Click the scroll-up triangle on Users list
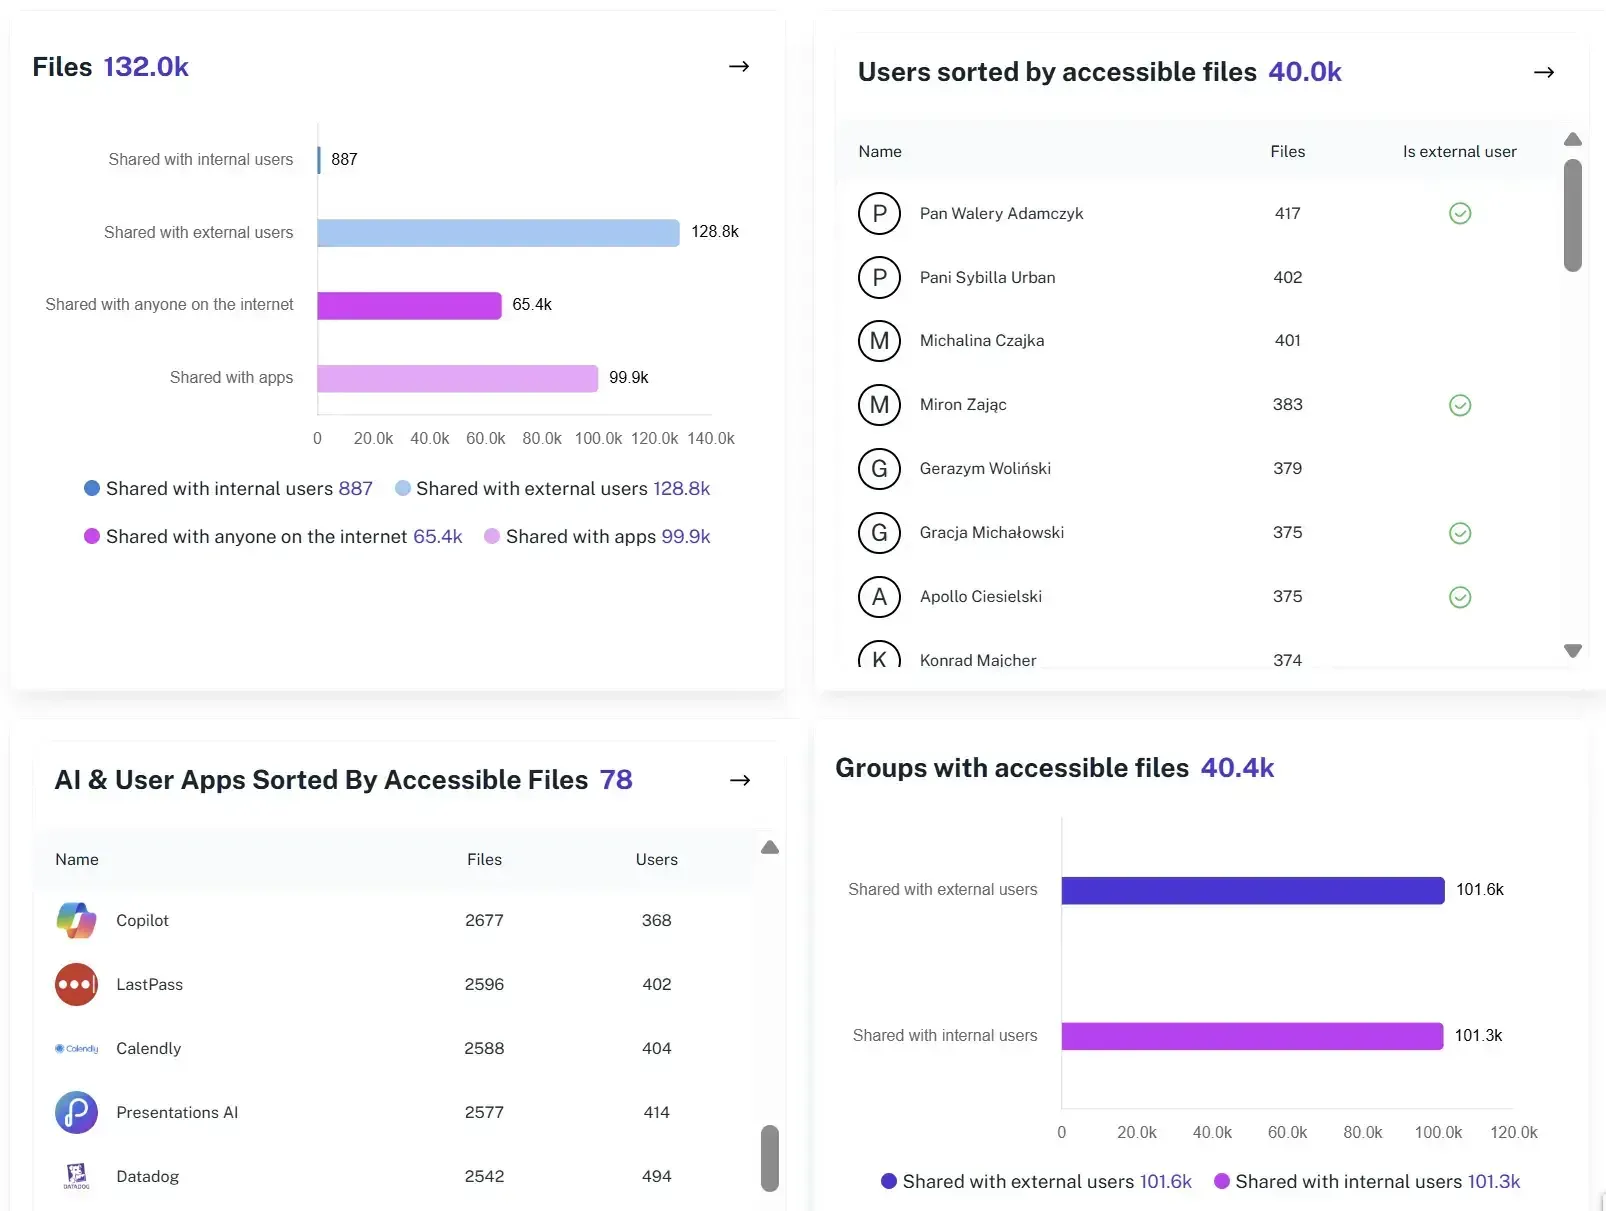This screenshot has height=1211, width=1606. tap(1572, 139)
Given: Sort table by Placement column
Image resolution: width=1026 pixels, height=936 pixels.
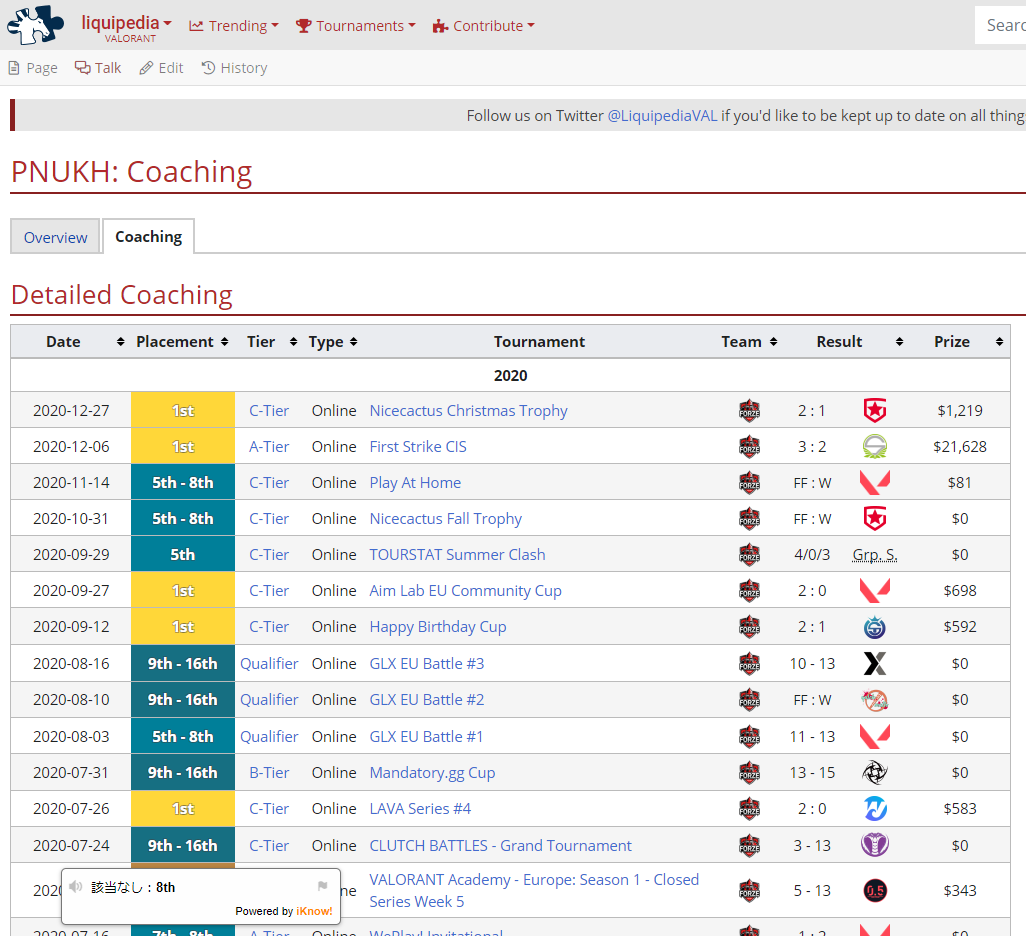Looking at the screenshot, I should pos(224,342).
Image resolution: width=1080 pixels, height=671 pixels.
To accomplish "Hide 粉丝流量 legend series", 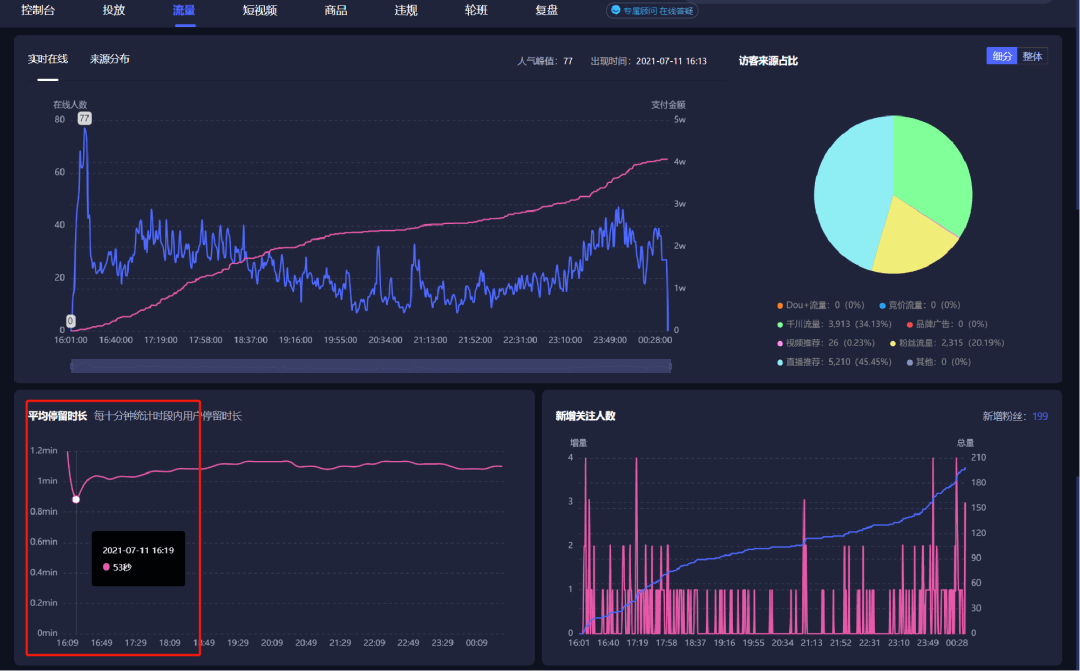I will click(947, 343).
- - - - - - -
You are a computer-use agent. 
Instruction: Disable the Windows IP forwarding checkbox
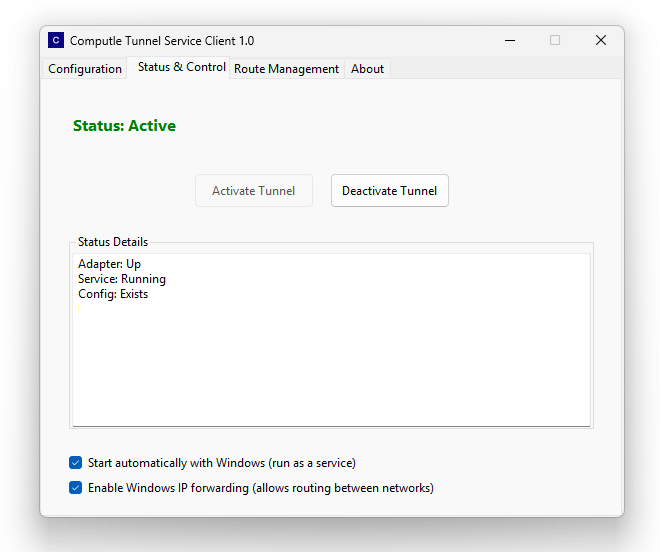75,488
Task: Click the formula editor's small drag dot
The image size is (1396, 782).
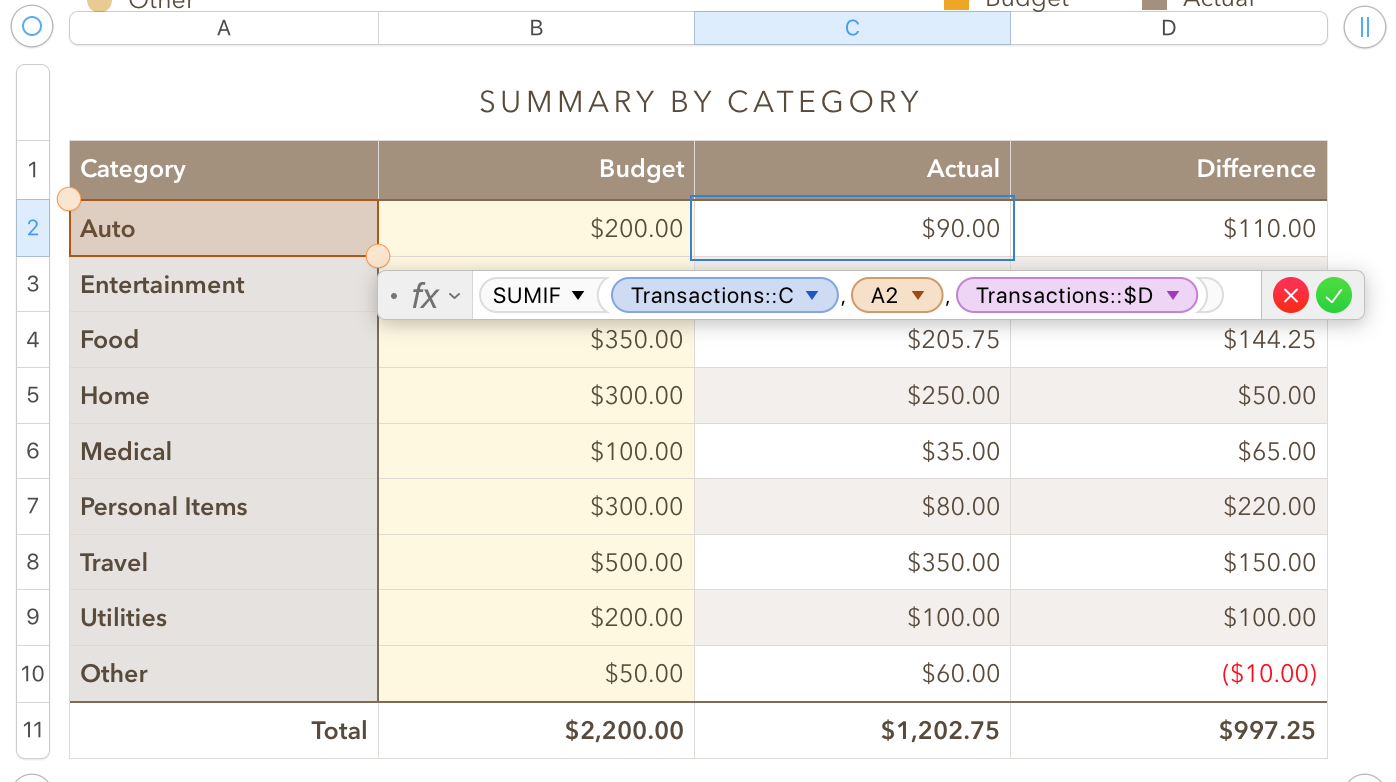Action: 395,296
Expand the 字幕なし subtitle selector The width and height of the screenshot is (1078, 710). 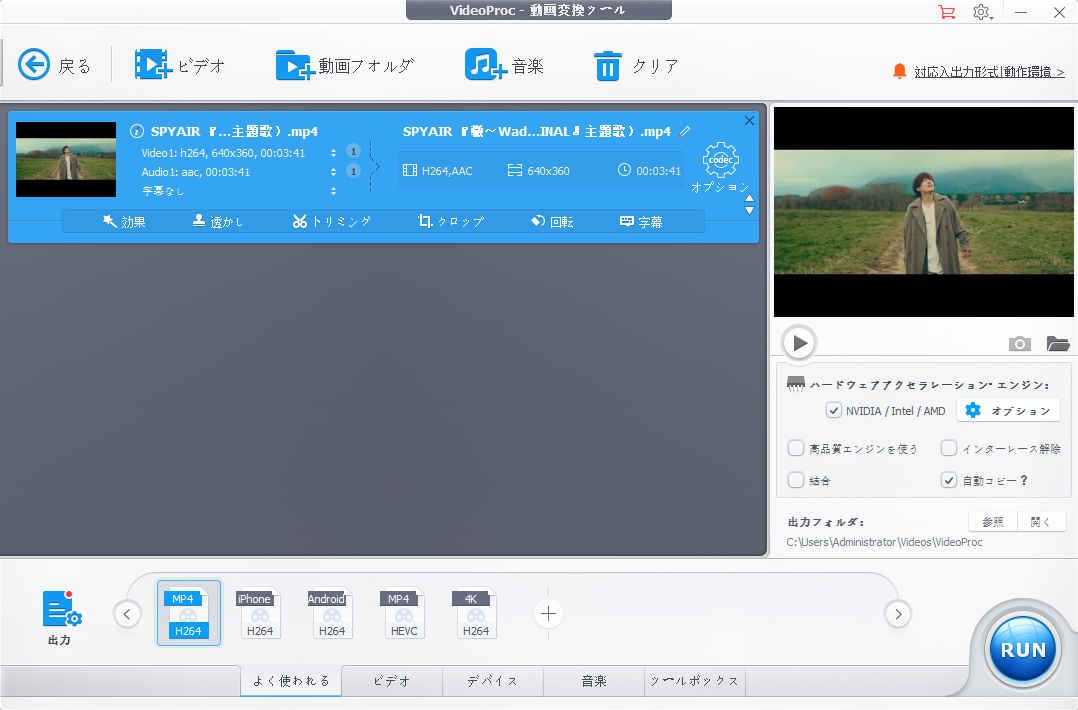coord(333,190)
- - - - - - -
> _Task objective_:
Return exactly the lines above, from the one with "Given: Sort table by Placement column" up to and including the one with "Image resolution: width=1080", and include no pictures.

> _The answer_:
Given: Sort table by Placement column
Image resolution: width=1026 pixels, height=936 pixels.
Looking at the screenshot, I should pos(224,342).
Image resolution: width=1080 pixels, height=671 pixels.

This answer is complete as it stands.